II – Representando a intercepção e gravação de conversações telefónicas uma restrição a um direito fundamental, esta restrição deve limitar‑se ao necessário para salvaguardar outros direitos ou interesses constitucionalmente protegidos, sem jamais diminuir a extensão e o alcance do conteúdo essencial dos preceitos constitucionais (artigo 18.º, n.ºs 2 e 3, da Constituição).

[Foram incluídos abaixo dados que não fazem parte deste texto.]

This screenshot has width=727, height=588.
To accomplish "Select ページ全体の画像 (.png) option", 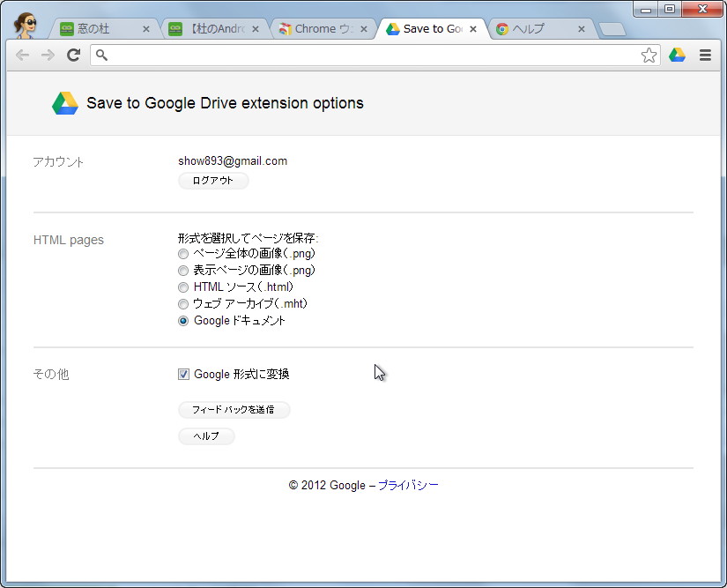I will 183,254.
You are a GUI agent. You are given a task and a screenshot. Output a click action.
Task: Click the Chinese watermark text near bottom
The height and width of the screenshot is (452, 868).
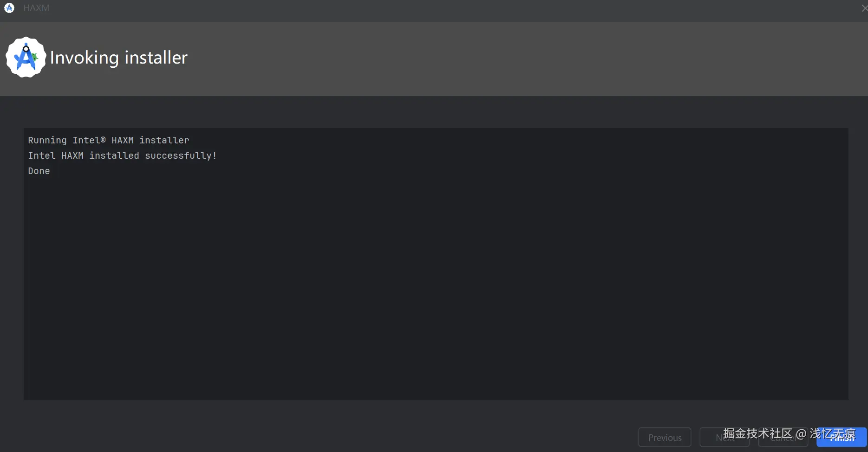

III – No presente caso, não se questionando o respeito dos requisitos elencados no n.º 4 do artigo 34.º da Constituição (as intercepções foram determinadas no âmbito de um processo criminal visando a investigação de ilícitos que constam da enumeração legal dos crimes relativamente aos quais é lícito o uso deste meio de obtenção de prova, e todas elas foram, aliás, previamente objecto de autorização judicial), a eventual inconstitucionalidade das interpretações normativas impugnadas, todas elas reportadas aos termos em que se terá processado o acompanhamento judicial da execução da operação, apenas pode assentar em violação do princípio da propor­cionalidade aplicável às restrições dos direitos, liberdades e garantias.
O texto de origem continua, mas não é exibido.